条目位置记录:
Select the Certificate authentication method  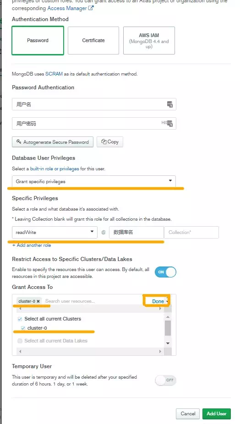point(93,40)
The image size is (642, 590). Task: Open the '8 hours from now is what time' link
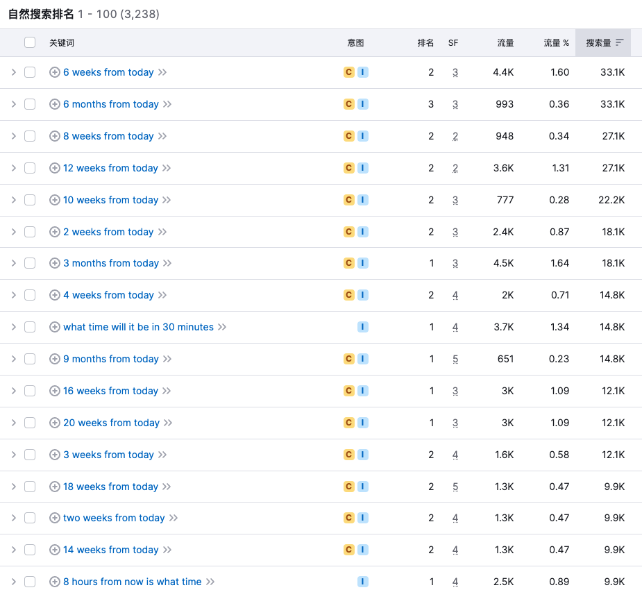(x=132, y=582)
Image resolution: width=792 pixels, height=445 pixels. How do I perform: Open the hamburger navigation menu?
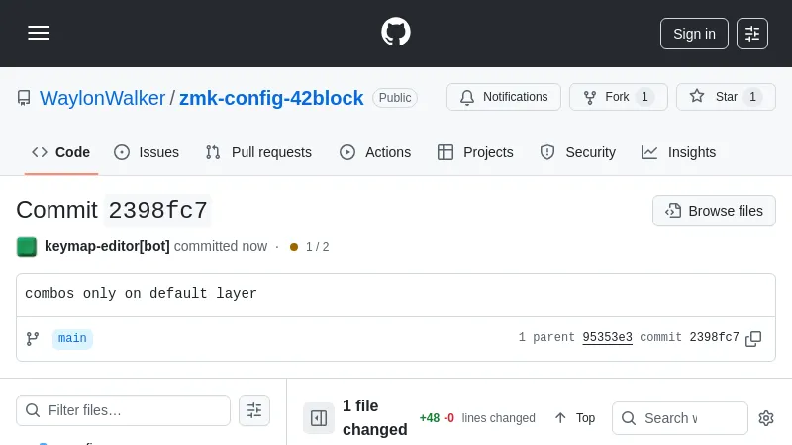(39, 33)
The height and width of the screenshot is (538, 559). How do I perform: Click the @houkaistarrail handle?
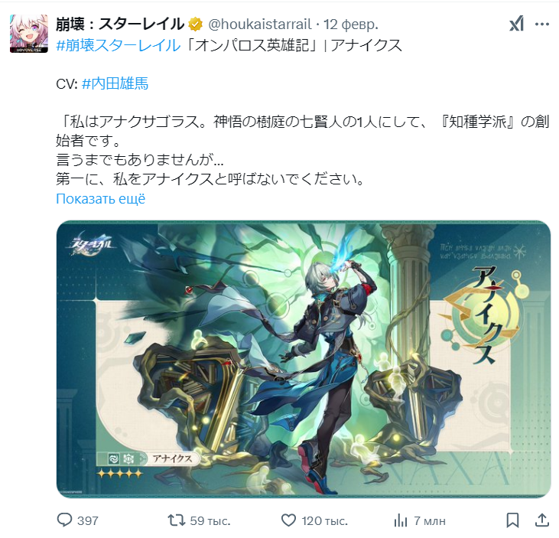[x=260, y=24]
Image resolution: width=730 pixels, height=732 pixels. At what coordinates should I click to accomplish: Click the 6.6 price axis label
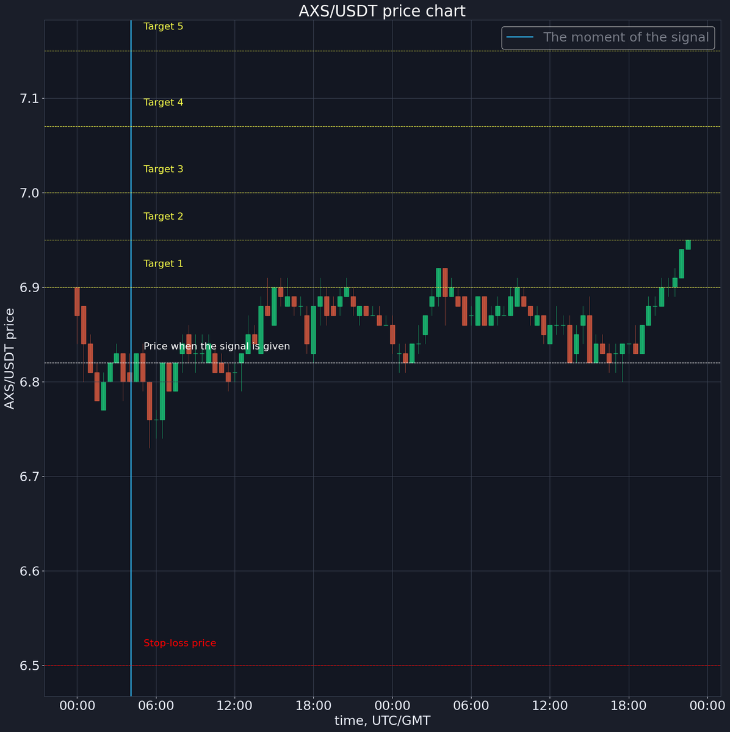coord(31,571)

==

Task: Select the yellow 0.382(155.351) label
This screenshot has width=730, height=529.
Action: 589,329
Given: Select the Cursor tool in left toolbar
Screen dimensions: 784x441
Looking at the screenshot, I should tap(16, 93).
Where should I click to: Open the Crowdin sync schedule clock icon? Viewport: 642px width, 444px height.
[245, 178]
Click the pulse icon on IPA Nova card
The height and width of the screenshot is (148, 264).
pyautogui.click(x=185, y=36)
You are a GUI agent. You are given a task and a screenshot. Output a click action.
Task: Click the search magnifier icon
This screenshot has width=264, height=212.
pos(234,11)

* * *

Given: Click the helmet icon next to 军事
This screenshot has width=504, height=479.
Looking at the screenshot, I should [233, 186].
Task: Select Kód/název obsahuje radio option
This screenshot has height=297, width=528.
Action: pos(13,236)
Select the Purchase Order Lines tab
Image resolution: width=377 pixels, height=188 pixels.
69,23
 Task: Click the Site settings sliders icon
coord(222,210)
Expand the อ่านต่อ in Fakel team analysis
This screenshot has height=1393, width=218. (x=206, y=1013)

◆ 出题:
从含有“Given: Select the Cursor tool in left toolbar”的那一行开始，一直到含有“pyautogui.click(x=185, y=36)”的那一行，把这些行一字不差地再写一遍，头尾两行都要包括。

◆ 输出结果:
Given: Select the Cursor tool in left toolbar
Screen dimensions: 784x441
Looking at the screenshot, I should tap(16, 93).
Where should I click to: Open the Crowdin sync schedule clock icon? Viewport: 642px width, 444px height.
[245, 178]
Click the pulse icon on IPA Nova card
The height and width of the screenshot is (148, 264).
pyautogui.click(x=185, y=36)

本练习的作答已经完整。